─── TEXT PROVIDED
December 21st, 2010

Say Hello to Your New Drug Rep?

Most of the doctors I know have, at one time or another, responded to a web-based “survey”. While I have tried not to make a second career out of it, I will admit that I have on occasion done a survey in between patients, at lunch, or at the end of the day.  They usually take 5 to 40 minutes and ask for your opinion on the desirability of a potential new medication or about the frequency of your interaction with a particular pharmaceutical sales force.  The incentive is usually cash, anywhere from $15 to $100, depending on the time required.

Recently though, I participated in a survey on anti-platelet therapies that seemed different.  I indicated at the beginning of the survey that I had little experience with drug X.  The first part of the “survey” consisted of advertisements and studies in support of this drug (which is already on the market).  The question section asked me to rate the ads based on clarity and believability. At the end of the program, I was asked if viewing these ads would make me more likely to use drug X.
──────
**ACTIVITY LIST**
- 1) In the post about doctors taking web-based surveys, what cash incentive range is usually offered?
- 2) Write the next part of the post about the anti-platelet drug survey, picking up after its last sentence.
The records have no connection to the text.
─── RECORD SET
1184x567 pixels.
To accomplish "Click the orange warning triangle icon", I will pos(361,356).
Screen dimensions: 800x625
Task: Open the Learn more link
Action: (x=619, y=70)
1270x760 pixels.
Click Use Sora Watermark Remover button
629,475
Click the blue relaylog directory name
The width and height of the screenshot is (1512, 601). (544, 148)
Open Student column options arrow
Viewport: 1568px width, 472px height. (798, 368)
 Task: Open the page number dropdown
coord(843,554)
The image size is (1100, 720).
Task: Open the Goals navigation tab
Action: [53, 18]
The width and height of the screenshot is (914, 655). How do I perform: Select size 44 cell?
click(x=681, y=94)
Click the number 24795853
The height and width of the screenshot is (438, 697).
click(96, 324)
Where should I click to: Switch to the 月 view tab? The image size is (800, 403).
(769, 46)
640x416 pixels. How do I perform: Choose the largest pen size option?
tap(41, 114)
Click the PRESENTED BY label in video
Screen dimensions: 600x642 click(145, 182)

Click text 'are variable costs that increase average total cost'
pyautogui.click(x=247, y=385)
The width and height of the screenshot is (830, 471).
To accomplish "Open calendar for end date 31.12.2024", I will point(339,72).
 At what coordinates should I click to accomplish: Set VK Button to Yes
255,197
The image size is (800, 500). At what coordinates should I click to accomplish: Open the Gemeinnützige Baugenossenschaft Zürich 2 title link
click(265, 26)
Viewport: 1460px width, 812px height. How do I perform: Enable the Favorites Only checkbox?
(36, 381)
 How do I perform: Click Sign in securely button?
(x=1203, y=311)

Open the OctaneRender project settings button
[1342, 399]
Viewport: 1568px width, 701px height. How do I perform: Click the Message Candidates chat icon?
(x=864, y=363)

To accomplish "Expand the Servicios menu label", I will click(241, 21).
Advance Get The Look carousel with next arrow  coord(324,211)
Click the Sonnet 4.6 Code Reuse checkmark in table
──────
**ANSWERS**
- 1) Usually $15 to $100, depending on the time required.

- 2)
I have to admit that I felt somewhat tricked. This “survey” seemed more like a forme fruste of e-detailing.  Is it a coincidence that most of the major pharmaceutical companies have recently undergone massive layoffs of their sales staff?

The idea of being paid for my opinion on the applicability or name of an investigational drug seems innocuous enough.  But being compensated to view a unilateral promotional pitch for an established drug that I am in a position to prescribe seemed to cross a line.  And while it felt strange to me, is it really any different than listening to a drug rep over a free lunch?